3. I tell him that I love him
I say this as often as possible. He doesn’t entirely know what it means, but he has an idea. Usually, mom and dad follow-up with a kiss when we say that to him. He knows that it’s a happy thing because he smiles when we say it. That happy feeling is really what I want him to feel. I want him to be happy. Specifically, I want him to enjoy being with his mom and I.

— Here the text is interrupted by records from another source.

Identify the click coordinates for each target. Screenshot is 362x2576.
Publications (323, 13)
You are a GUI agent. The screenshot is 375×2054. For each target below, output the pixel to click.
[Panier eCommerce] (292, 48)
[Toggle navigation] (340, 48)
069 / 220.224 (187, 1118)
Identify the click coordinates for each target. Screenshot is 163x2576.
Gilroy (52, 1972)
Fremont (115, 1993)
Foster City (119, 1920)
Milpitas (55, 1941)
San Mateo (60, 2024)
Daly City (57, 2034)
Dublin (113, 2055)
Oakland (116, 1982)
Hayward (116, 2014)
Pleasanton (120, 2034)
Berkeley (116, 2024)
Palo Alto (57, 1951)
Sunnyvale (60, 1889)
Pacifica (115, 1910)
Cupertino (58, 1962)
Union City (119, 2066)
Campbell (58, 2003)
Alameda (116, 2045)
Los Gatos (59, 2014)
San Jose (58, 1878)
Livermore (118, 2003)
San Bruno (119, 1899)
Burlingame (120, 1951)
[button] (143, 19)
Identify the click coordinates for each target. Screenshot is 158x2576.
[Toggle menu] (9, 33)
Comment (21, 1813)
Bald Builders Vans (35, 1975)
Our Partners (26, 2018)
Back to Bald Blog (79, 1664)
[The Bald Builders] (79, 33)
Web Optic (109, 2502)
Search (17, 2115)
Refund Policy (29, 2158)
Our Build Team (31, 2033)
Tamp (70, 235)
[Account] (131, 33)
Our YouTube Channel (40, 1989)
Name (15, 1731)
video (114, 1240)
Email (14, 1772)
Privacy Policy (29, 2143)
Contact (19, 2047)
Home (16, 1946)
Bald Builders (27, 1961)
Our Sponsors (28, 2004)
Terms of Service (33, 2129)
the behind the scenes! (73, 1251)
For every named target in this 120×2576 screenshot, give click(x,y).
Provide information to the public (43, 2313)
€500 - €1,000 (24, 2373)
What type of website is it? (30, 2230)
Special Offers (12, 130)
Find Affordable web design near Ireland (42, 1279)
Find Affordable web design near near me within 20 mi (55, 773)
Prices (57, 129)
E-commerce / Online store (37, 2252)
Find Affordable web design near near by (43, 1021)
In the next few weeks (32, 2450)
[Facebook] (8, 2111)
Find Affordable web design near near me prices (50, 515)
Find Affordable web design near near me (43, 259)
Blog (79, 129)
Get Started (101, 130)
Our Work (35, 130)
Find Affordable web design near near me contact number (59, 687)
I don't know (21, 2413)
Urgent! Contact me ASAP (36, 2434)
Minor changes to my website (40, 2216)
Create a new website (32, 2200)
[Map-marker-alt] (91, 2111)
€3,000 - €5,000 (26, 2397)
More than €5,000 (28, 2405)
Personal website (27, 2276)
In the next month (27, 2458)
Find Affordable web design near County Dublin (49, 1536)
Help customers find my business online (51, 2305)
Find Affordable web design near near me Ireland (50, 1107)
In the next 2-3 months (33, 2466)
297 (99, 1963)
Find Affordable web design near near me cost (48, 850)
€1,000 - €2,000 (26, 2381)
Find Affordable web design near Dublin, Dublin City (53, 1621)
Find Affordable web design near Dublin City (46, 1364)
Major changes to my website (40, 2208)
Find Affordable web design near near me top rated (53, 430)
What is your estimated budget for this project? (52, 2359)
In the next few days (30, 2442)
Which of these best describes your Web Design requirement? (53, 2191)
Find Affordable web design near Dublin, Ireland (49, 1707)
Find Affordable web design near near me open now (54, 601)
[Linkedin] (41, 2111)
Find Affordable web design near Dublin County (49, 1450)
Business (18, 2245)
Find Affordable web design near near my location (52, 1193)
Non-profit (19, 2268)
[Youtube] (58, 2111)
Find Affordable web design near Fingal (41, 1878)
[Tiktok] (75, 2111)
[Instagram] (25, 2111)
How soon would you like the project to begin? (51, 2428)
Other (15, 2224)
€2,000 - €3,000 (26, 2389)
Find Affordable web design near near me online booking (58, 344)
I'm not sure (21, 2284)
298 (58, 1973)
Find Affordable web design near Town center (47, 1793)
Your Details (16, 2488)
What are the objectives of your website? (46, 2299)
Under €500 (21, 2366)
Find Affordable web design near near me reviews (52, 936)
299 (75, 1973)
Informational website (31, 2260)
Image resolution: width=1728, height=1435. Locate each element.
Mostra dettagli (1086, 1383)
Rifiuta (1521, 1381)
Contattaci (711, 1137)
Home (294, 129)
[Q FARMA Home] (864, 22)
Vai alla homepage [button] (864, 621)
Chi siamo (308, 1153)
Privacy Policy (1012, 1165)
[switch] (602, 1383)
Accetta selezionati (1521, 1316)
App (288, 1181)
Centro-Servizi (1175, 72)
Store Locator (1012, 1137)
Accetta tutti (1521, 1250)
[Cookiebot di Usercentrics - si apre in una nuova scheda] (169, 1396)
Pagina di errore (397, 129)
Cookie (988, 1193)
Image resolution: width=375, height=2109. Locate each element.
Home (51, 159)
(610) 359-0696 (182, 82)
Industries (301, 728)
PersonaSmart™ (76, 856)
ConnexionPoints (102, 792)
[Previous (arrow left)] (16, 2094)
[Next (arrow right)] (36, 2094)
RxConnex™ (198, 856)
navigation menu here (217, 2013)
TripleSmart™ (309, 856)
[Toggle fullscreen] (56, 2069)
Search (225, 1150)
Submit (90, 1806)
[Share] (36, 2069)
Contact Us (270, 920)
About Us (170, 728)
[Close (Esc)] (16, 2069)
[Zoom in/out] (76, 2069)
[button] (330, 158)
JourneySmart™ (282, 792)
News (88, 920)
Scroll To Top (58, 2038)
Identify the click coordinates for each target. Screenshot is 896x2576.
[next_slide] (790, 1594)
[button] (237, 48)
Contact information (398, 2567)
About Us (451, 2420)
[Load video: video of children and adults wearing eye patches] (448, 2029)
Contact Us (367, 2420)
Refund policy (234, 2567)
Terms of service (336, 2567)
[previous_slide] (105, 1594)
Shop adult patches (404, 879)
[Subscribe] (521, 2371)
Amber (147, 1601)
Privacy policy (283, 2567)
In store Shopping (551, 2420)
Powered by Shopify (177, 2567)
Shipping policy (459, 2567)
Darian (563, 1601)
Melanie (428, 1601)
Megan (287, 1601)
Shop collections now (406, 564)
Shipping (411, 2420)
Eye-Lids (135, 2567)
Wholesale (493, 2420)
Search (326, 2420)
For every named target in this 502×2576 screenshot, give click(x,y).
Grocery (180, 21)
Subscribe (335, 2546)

4. I make sure he knows that I love Mommy
One of the biggest comforts I had as a kid was knowing my parents were committed to each other. It made me feel secure. Knowing that my dad loved my mom made it so that I never questioned if one of them was going to leave me. I never truly valued that until I got married. Now I can say that after looking back at my child hood, They really took care of me by simply taking care of each other.
5. I pray with him
God is a part of our family. He is the head of our household. Knowing that makes the burden of being parents a lot easier, because taking care of the family is really God’s job. Yes, we do make sure we are wise with what we have. But since God is in control, we have no worries. I want my son to grow up with that kind of dependence on God, because that’s what is going to make him the man who God wants him to be. Along with praying with him, I pray for him. I want him to know that he is so important to me that I’m depending on God to help me guide him to become the man God wants him to be. I have yet to meet a son who didn’t want their dad to pray for them (even if they didn’t believe in God.)
It’s not a big list and it honestly doesn’t take much time to do. All it takes is the effort to make it a priority. Of all my priorities, my family is on the top.